Abstract

Because of recent advancement in sensor technologies such as smart meters, smart phones, and wearable sensors, and the proliferation of smart devices, an exciting new research field of smart device enabled sensor networks has caught lots of attention in recent years. Advances in smart device enabled sensor networks will drive innovation in important sectors such as healthcare, transportation, energy, city/building design, agriculture, and manufacturing.
These networks are complex engineered systems whose functions are dependent upon tight integration of the underlying physical, computation, and communication processes. In this Special Issue, there are six papers covering various topics within the scope of smart device–enabled sensor networks with complementary focuses. They span from wearable sensors to detect falls of elderly people, smart homes, to indoor positioning system.
“A smart device enabled system for autonomous fall detection and alert” is an interesting application of wearable sensors to detect falls of elderly people in order for immediate medical attention. The system consists of a custom-made vest with a motion sensor and a smart phone connected to it with Bluetooth. The sensor readings are streamed to the phone for it to classify whether the detected motion belongs to an accidental fall with a high precision.
“An activity recognition-assistance algorithm based on hybrid semantic model in smart home” is another very interesting application of networked sensors to induce activities in a smart-home environment. The intelligence of the Smart Gateway framework stems from an algorithm built on a Hidden Markov Model and semantic association. With continued activity data fed to the framework for training, the framework becomes more intelligent and familiar with the user’s routine to be able to provide life assistance advice as time goes on.
Indoor localization based on passive infrared (PIR) sensors is considered in “PIR sensors deployment with the accessible priority in smart home using genetic algorithm.” The authors proposed an implementation of Genetic Algorithm–based approach for the PIR sensors deployment based on the priority of zones by accessible frequency in a smart home. Extensive simulations are carried out to evaluate the performance for different number of PIR sensors, the accessible map heat score rank, and overlap rate of different PIR sensors.
A novel scheduling algorithm is proposed in “A gradient-assisted energy-efficient backpressure scheduling algorithm for wireless sensor networks” to enable practical backpressure-based scheduling in a wireless sensor network. Although backpressure-based scheduling and routing in computer and wireless ad hoc networks has made a lot of progress, how to implement it in wireless sensor network remains an open problem. The proposed gradient-assisted energy-efficient backpressure scheduling algorithm (GRAPE) introduces a new link-weight assignment method, and it is proved throughput-optimal theoretically. Simulation results demonstrate that GRAPE can yield significant performance improvements in terms of energy use efficiency, network throughput, and packet delivery ratio.
In “Signal processing for tracking of moving object in multi-impulse radar network system,” an iterative extended Kalman filter (IEKF)-based object tracking method is proposed for using two impulse radio ultra wideband (IR-UWB) radars for indoor target tracking.
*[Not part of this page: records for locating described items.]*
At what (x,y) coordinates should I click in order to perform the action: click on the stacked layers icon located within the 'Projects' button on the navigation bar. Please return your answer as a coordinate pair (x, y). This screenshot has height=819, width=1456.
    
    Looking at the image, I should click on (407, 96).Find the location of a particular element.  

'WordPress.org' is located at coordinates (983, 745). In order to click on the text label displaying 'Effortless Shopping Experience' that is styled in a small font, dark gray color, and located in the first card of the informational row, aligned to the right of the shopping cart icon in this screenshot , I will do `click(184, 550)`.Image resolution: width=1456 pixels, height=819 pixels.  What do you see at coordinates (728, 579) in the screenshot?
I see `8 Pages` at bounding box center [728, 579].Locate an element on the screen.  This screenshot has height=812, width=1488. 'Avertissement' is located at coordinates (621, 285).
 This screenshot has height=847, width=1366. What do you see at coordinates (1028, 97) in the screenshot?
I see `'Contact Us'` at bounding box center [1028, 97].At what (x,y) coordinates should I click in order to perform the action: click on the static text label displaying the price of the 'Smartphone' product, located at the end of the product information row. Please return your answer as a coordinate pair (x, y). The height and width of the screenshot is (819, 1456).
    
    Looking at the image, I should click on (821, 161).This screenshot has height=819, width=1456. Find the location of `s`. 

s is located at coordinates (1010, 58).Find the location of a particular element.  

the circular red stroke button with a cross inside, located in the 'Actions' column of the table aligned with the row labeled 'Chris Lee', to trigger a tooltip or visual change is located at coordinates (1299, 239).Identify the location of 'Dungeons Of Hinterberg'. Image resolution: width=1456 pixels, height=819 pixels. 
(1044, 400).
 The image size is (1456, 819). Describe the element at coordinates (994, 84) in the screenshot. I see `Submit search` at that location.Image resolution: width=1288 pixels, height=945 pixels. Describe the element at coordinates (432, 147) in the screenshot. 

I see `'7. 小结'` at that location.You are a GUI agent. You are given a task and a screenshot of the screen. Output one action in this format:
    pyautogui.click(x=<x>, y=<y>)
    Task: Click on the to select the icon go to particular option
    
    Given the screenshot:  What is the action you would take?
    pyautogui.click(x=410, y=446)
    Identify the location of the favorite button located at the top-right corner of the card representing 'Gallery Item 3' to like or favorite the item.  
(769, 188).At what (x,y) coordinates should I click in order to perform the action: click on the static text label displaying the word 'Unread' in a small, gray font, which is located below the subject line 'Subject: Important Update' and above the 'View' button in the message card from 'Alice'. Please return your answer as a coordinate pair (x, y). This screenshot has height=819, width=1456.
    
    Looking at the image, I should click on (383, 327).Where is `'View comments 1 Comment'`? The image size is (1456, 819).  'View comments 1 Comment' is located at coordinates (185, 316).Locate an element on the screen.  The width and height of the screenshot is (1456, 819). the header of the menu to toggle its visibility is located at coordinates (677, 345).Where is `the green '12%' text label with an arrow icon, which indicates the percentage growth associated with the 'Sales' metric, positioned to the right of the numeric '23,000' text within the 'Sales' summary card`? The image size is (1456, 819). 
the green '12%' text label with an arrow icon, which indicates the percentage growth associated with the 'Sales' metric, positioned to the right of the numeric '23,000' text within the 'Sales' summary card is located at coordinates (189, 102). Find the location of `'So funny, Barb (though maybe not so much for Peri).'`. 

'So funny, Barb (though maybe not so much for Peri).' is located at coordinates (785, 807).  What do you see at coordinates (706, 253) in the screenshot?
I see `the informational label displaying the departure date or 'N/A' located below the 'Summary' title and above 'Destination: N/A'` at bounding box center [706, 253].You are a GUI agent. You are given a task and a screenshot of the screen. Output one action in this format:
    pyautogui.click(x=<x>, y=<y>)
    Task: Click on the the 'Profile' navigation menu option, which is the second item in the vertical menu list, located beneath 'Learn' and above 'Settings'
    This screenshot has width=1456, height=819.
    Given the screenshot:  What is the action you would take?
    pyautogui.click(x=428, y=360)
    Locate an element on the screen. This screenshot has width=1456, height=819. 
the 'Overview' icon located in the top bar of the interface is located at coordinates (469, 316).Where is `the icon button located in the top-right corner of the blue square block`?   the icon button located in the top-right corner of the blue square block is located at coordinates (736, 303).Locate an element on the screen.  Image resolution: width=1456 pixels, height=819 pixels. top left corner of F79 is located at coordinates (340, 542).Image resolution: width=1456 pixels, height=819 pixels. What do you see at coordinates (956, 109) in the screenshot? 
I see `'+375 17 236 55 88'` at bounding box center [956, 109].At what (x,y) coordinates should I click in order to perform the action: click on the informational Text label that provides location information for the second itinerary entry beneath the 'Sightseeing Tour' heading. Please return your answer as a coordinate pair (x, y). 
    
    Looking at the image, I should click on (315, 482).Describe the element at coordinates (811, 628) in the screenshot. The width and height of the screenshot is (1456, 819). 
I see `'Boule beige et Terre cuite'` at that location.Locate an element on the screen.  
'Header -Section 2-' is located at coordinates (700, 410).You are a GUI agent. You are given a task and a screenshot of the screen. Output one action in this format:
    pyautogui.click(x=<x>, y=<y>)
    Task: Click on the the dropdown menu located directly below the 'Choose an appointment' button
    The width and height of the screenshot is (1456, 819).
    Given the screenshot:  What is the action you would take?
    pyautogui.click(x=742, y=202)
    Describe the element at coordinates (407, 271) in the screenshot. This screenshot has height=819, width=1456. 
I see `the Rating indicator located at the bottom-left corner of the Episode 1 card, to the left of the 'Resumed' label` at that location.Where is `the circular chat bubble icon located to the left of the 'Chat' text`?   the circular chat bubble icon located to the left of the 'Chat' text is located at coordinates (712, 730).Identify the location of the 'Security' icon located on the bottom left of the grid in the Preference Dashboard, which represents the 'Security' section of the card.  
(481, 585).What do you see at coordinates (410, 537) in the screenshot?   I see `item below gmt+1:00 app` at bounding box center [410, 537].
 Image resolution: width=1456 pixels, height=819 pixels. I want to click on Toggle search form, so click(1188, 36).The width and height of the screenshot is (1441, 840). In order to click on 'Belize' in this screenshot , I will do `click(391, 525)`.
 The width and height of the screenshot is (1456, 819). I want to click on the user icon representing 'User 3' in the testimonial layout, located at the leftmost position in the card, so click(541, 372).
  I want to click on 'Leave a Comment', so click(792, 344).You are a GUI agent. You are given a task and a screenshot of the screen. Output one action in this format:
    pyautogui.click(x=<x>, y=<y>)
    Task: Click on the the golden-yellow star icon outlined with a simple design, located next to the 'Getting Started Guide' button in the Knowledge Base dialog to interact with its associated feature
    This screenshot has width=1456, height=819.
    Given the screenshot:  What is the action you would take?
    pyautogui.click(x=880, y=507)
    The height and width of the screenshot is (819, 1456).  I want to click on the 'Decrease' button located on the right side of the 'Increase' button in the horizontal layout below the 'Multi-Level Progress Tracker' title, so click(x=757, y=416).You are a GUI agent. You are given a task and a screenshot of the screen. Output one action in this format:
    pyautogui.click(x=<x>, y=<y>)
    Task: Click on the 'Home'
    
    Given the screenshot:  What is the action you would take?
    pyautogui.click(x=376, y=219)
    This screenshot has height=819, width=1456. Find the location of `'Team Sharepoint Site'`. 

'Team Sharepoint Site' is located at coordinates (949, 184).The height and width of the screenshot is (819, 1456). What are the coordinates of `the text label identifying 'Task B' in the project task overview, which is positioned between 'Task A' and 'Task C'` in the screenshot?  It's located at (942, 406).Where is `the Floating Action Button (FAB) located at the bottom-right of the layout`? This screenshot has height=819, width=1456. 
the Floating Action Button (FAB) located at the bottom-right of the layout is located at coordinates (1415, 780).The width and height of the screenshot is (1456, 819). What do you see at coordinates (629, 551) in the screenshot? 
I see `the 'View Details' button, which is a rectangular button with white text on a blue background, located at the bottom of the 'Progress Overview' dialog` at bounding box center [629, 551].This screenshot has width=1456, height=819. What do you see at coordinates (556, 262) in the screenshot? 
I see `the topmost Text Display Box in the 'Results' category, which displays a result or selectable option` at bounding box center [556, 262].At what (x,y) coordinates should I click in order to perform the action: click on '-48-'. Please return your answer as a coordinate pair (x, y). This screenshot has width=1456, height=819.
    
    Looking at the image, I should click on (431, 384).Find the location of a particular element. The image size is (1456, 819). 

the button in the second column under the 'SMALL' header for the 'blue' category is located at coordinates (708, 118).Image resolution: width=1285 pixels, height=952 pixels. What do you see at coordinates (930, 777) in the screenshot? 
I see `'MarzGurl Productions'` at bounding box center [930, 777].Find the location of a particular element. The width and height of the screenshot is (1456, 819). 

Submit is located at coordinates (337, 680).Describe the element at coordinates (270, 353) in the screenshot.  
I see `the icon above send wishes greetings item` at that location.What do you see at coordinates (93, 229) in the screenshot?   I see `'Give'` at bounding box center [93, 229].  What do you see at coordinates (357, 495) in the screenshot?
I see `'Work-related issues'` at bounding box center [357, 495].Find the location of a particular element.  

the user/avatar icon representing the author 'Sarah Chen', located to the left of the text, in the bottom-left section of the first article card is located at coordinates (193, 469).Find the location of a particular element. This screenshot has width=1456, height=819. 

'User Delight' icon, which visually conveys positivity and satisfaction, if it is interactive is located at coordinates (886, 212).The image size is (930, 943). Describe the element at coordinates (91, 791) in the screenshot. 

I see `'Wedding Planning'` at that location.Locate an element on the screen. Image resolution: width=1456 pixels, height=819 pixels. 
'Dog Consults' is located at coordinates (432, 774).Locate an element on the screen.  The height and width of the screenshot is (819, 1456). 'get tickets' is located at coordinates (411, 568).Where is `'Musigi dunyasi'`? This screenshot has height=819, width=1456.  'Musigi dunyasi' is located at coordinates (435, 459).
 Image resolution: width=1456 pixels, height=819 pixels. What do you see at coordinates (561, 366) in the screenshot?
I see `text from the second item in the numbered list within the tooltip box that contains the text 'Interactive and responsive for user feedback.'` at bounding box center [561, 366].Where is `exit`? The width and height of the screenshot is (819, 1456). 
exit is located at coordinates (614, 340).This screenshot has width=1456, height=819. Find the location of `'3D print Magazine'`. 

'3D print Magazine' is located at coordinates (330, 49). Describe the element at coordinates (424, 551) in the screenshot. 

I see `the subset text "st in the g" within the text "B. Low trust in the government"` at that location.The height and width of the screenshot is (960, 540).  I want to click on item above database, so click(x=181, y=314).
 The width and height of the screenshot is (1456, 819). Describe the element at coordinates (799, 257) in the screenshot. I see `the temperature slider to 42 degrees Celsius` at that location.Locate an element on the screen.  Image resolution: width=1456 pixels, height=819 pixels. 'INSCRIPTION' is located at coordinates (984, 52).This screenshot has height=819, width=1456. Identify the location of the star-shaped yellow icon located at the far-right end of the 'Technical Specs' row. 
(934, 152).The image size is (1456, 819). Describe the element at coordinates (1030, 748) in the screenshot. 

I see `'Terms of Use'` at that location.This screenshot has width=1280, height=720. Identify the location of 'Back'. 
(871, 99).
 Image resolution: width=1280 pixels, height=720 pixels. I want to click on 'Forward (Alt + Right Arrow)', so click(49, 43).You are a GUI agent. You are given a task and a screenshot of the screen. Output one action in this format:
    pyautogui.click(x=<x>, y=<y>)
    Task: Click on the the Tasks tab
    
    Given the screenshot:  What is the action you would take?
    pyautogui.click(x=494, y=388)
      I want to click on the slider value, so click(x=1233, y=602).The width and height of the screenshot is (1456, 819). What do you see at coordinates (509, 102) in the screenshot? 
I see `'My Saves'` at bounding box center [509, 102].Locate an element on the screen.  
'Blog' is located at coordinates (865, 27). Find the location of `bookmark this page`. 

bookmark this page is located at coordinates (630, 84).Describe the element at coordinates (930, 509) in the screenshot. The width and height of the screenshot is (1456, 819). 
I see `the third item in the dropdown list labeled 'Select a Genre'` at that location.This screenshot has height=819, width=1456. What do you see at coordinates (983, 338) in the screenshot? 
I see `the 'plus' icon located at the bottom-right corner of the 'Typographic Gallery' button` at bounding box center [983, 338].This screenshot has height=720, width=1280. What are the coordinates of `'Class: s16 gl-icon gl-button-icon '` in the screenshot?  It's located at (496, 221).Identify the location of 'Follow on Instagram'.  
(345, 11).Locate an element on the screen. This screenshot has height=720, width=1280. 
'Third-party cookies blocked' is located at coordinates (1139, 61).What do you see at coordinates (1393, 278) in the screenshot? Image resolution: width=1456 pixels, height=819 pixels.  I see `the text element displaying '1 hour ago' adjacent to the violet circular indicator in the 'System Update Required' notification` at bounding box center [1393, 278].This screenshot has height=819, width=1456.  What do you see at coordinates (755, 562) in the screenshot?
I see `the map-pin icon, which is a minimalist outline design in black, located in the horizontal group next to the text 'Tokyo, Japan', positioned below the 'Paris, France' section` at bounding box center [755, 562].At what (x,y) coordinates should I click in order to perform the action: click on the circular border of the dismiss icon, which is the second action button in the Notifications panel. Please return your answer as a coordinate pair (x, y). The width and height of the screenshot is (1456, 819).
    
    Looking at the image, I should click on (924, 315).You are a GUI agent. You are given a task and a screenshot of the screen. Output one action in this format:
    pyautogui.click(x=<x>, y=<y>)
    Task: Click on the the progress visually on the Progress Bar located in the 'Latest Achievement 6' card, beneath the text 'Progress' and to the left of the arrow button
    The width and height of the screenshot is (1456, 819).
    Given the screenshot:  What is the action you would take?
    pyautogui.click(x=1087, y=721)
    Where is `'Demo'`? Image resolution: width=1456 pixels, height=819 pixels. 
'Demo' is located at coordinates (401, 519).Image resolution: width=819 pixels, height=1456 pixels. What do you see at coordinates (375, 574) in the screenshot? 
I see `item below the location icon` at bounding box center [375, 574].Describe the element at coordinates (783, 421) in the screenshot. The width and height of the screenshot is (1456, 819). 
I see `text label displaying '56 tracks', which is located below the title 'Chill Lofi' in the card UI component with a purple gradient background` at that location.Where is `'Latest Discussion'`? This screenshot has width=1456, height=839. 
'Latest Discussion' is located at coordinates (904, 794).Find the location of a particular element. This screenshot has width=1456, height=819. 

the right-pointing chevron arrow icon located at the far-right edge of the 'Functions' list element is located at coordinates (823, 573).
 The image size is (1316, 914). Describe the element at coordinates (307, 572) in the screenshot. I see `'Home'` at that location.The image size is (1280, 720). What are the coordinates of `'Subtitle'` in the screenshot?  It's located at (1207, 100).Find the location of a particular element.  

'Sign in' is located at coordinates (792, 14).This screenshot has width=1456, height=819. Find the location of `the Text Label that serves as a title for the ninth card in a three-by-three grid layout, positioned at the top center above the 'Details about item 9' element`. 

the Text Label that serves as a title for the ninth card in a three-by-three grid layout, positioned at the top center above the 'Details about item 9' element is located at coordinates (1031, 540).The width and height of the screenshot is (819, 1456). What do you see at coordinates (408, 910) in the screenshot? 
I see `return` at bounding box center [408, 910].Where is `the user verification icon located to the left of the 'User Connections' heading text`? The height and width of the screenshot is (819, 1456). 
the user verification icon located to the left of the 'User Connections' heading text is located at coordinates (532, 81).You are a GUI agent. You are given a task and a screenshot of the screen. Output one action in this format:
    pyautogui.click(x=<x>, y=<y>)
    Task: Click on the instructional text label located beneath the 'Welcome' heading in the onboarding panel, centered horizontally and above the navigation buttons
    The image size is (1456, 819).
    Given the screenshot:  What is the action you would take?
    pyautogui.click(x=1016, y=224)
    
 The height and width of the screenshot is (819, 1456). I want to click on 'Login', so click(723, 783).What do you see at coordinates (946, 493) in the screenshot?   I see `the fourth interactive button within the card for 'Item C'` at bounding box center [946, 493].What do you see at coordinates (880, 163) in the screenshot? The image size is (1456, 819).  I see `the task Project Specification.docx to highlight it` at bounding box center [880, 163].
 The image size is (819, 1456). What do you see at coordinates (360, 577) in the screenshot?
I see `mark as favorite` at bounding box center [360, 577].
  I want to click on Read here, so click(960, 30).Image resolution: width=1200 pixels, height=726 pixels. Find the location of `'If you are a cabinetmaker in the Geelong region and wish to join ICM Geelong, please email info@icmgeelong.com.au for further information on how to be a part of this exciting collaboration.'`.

It is demonstrated that the proposed method outperforms the conventional filters with enhanced tracking accuracy. The relation between position of the IR-UWB radars and distance measurement is discussed. This study is performed in two-dimensional (2D) and may be extended to three-dimensional (3D) indoor tracking with the lessons learned.
A mobile Internet measurement probe called QMON is proposed in “Deploying and managing a network of autonomous Internet measurement probes: lessons learned.” The proposed probe can be either statically deployed or used in drive measurements, and it is able to collect hundreds of key performance indicators on physical, network, and application layers of the network stack, acting at the same time as an event-driven real-time sensor network and a batch-mode detailed data collection device. This study provides valuable experience for practical deployment of mobile Internet in a city and potential realization of future smart city.
As smart device–enabled sensor networks become more ubiquitous, we envision they will be one of the driving forces for future evolutions of smart home, smart city, and contribute to a smart society.